Tyler Robbins Fitness

Tyler Robbins has his B.Sc. in Biochemistry: Pre-Medical, is a Certified Strength and Conditioning Specialist (CSCS) through the National Strength and Conditioning Association (NSCA), is certified through USA Weightlifting, and a CrossFit Level 2 Trainer.

Day 144 - Tough Mudder Tactics: Funky Monkey


Remember playing on the monkey bars as a kid? Well, it's time to bring out your inner child, because Funky Monkey is here!

Sure monkey bars were easy when you were 5 years old, but you’ll need to hold on extra tight to these. Some have been greased with our finest mixture of mud and butter and if you slip you’ll fall into an icy pond below. Bars are spaced 1.5 feet apart and you will be on an incline upward for the first half of the Monkey and then descending downward for the second portion. Seasoned Mudders keep their arms bent at a 90-degree angle and bicycle-kick their legs to gain momentum.
The explanation above sums things up fairly well. You need to climb your way along the monkey bars, on an incline for the first half of the obstacle, then a decline the second half.

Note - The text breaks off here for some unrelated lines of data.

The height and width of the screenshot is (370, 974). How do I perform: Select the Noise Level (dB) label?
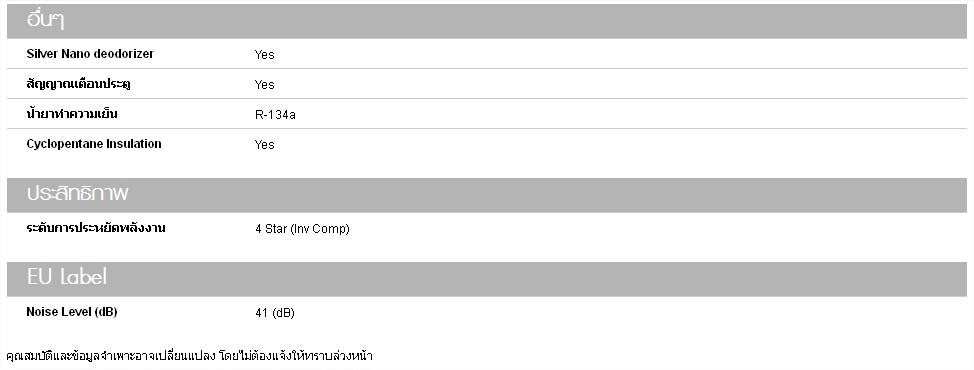(x=72, y=312)
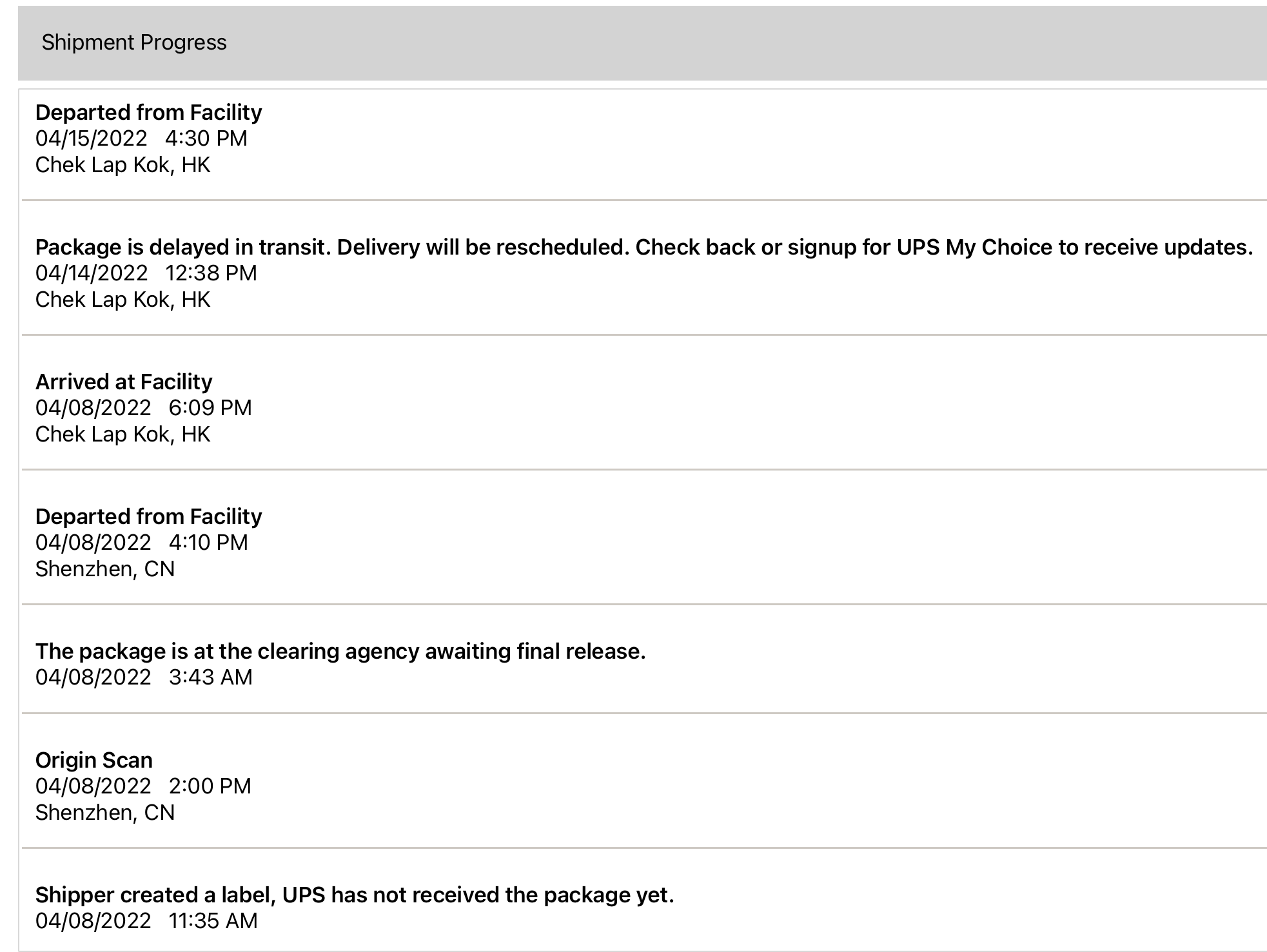Screen dimensions: 1267x952
Task: Click the 04/14/2022 12:38 PM timestamp
Action: point(146,273)
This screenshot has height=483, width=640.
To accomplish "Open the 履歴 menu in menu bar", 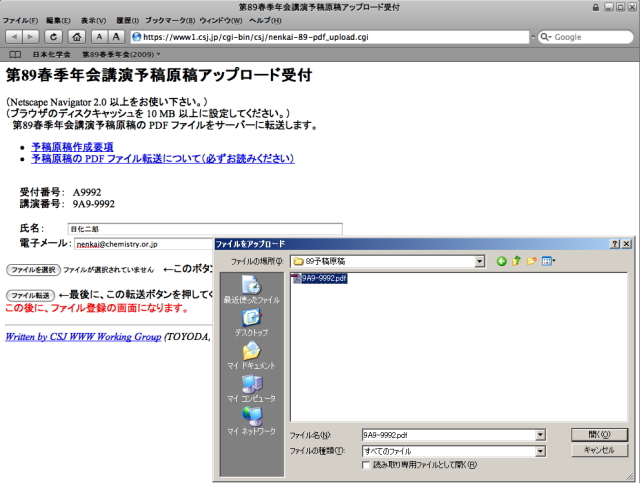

Some folks may find the bars slippery, especially if this obstacle comes soon enough after a muddy one. Having said that, I didn't really have any problems getting through this one at all.

Upper body strength, along with a good amount of core strength are the keys here. If you can, practice your pullups and chinups to build some upper body and grip strength. If you can't do pullups, that isn't necessarily a deal-breaker here, but I would work on your grip strength by doing exercises like "Farmer's Walks"as well as practice some monkey bar work at your local playground.

Also, if you feel like you may fall from the bars while doing this obstacle, have your wits about you, you do not want to land funny in the pool below. I overheard some folks talking about the broken/sprained ankles that occurred from folks landing funny in the water.

Quote of the day:
"Keep away from people who try to belittle your ambitions. Small people always do that, but the really great makes you feel that you, too, can become great."